_Что нужно сделать_
**1.** Верните часть фрагмента о беллетристических биографиях Пушкина от слов "Художественные тексты, ориентирующиеся" до слов "источников изображаемого времени." включительно.
**2.** Объясните по фрагменту о беллетристических биографиях Пушкина, зачем художественные тексты уподобляют свой язык мифическому «пушкинскому» праязыку. Уложитесь в одно–три предложения.
**3.** Какие способы введения строк Пушкина в роман Тынянова назвал Г. Левинтон, согласно фрагменту о беллетристических биографиях Пушкина?

_Выбранный фрагмент_
Художественные тексты, ориентирующиеся на гносеологический аспект пушкинской биографии, как правило, стремятся дать представление об особенностях исторического времени и переплавить его в художественное; создать баланс, некое «общее поле» на стыке между авторским образом Пушкина и представлением, существующим у предполагаемого читателя. С этой целью они осуществляют уподобление языка художественного текста мифическому «пушкинскому» праязыку с его многозначительной всеохватностью. В жанре агиографии, своеобразного «жития»34 (И. Новиков, Г. Чулков) авторы строго придерживаются канонов литературного русского языка, используя при этом различные виды стилизации. По большей части язык этих произведений все же стремится к нейтральности, либо к несобственно прямой речи, используя весь спектр имеющихся источников изображаемого времени.

Важный конструктивный принцип повествования о Пушкине, а, следовательно, и стиля повествования, – «заданность», а не «данность» героя35. «Пушкин» оказывается знаком, означающее которого настолько известно, что означаемое подставляется читателем36. Имя восстанавливается читателем из стиля описания и упоминания знаковых мифологем биографии. Для русского читателя Пушкин давно стал «героем-амплуа», предсказуемость которого уничтожила «переключение из плана в план»37. Это придает некую статику, «завершенность» и закрытость (в бахтинском смысле) беллетристическим биографиям Пушкина.

Своеобразная попытка замены устоявшегося языка пушкинского мифа была осуществлена в незаконченном романе Ю. Тынянова «Пушкин». Г. Левинтон заметил, что Тынянов вводил в текст строки Пушкина различными способами: цитированием уже написанных текстов; описанием того, как создаются тексты; использованием «прототекстов», или «субстратов». В последнем случае «в романе „воссоздается“ гипотетический (или чисто вымышленный) подтекст, биографический или словесный, того произведения героя романа, которое в действительности и цитируется здесь»38.

Собранные данные
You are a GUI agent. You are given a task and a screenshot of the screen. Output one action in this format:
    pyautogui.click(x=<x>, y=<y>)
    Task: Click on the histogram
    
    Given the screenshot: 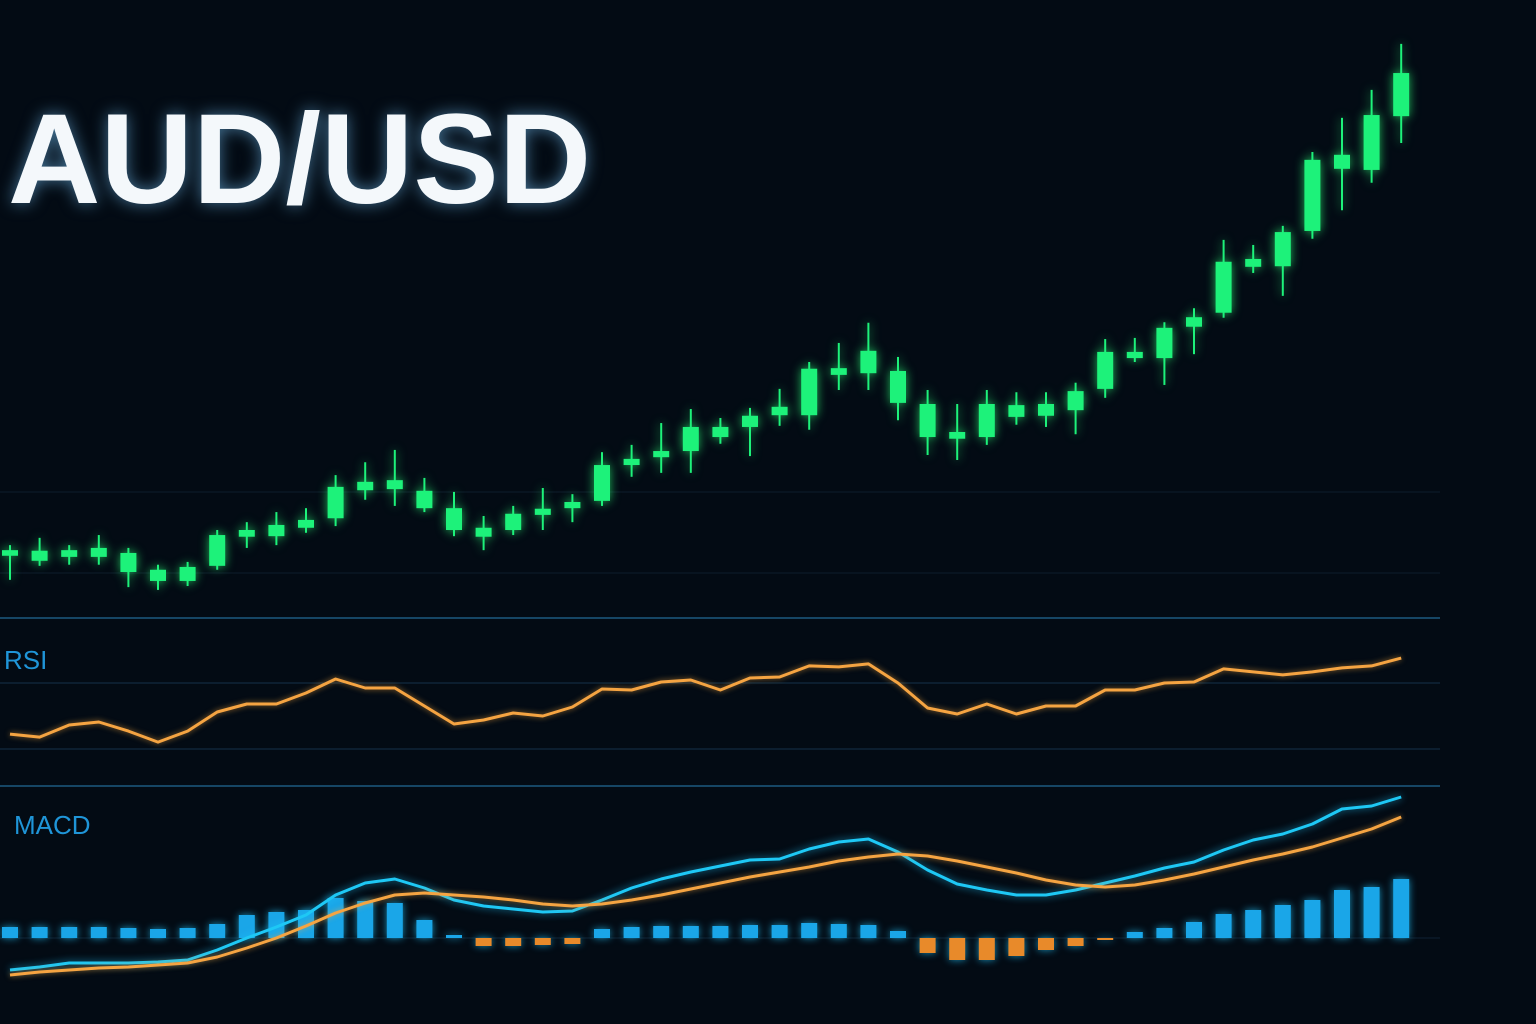 What is the action you would take?
    pyautogui.click(x=706, y=920)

_Ответы на задания_
**1.**
Художественные тексты, ориентирующиеся на гносеологический аспект пушкинской биографии, как правило, стремятся дать представление об особенностях исторического времени и переплавить его в художественное; создать баланс, некое «общее поле» на стыке между авторским образом Пушкина и представлением, существующим у предполагаемого читателя. С этой целью они осуществляют уподобление языка художественного текста мифическому «пушкинскому» праязыку с его многозначительной всеохватностью. В жанре агиографии, своеобразного «жития»34 (И. Новиков, Г. Чулков) авторы строго придерживаются канонов литературного русского языка, используя при этом различные виды стилизации. По большей части язык этих произведений все же стремится к нейтральности, либо к несобственно прямой речи, используя весь спектр имеющихся источников изображаемого времени.

**2.** Так они стремятся дать представление об особенностях исторического времени и переплавить его в художественное. Кроме того, это создает баланс, «общее поле» на стыке между авторским образом Пушкина и представлением о нем у предполагаемого читателя.

**3.** Цитирование уже написанных текстов, описание того, как создаются тексты, и использование «прототекстов», или «субстратов».